Our investment director, like his peers, is always in the work with complicated information. But he can still spare time to do research and make reasonable decisions based on the results. The reason is that we have a series of disciplines that can be implemented, prompting him to insist on using System 2 to think rationally under complex conditions.

For example, it’s important to think positively and negatively to see both the upside surprises and the downside risks. But it’s hard. It’s especially hard to do both at the same time. At XVC, we don’t set KPIs for the investment team members. However, I do reviews with each of them semiannually. The first item we go through is usually this: What unique contribution have you made to help XVC identify large opportunities and help the team improve its ability to understand those opportunities?

On the other hand, deal passion can cause problems too. I’ve had the experience of developing such a strong passion for an opportunity that it blinded me to seeing some obvious negative signals. To help our deal leaders manage their deal passion, we have designed a set of processes.

We have designed a checklist to help us make decisions.
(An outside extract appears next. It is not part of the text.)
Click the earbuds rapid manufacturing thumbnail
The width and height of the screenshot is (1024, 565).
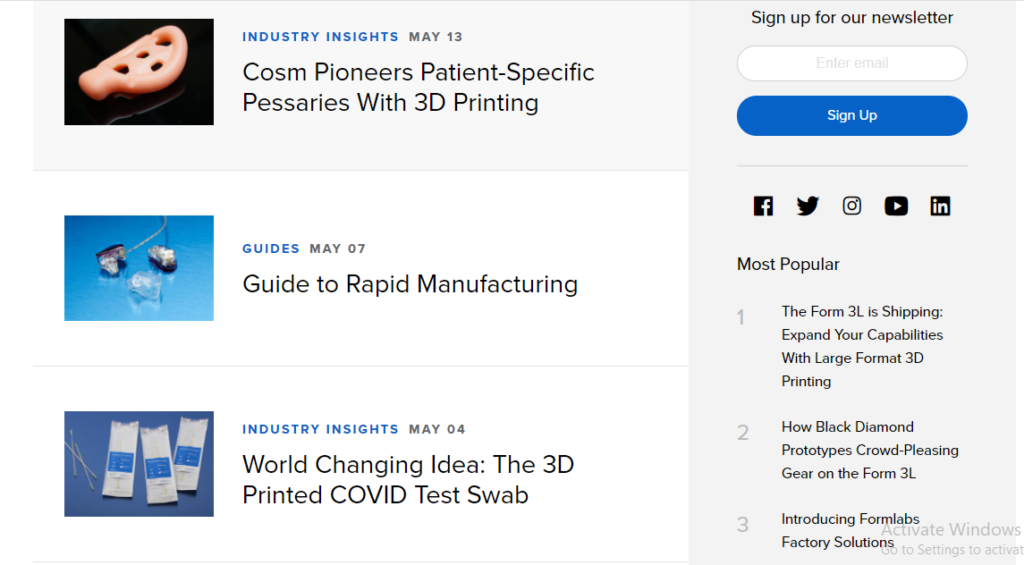139,268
This checklist reminds us to calculate the TAM, score the PMF, score the barriers to entry, score the founder’s decision-making and organization development skills, and put down a confidence score with each score. In this way, we are forced to review the information we have and make sure that our judgment is fact-driven.

In addition to this, we’ve tried to build an environment where we can truly engage in independent thinking. As I mentioned before, we never discuss or debate deals in our weekly meetings. We use one-on-one meetings for discussion and debate so that each of us is asked some tough questions so that we return to an open-minded status to challenge ourselves. Furthermore, we encourage each participant in the deal to make their own investment decisions, independently, alone, not even in a one-on-one meeting.

This is the process that we’ve designed. We built the culture and used such tools and processes to make sure that System 2 is always in the dominant position throughout our opportunity-searching, research, and decision-making processes. This is the process that we’ve designed. We built the culture and used such tools and processes to make sure that System 2 is always in the dominant position throughout our opportunity searching, research, and decision-making processes.

These strategies and approaches to VC investing seem to be working against human nature and our intuition. However, we have to recognize that it takes a lot of hard work and sometimes a bit of luck to be a good investor. We also need to recognize that none of us are perfect. We all have our flaws and weaknesses. These strategies and approaches allow us to have extra patience in this competitive industry and in these fast-changing times so that we can get the better of our own flaws, weaknesses, motivations, and emotions.

Despite all the changes in the market environment, we believe that our approach can make friends with time. We just need to keep thinking hard, working hard, and keep doing what we are doing. And thanks to you, we have been able to build the XVC organization, build the XVC brand, and to meet and work with great entrepreneurs to build great companies. We have chosen to do our job in a hard way, but we enjoy doing so because we are entrepreneurs who happen to be venture capitalists.

Thank you again for supporting us. We look forward to a long-term and rewarding partnership.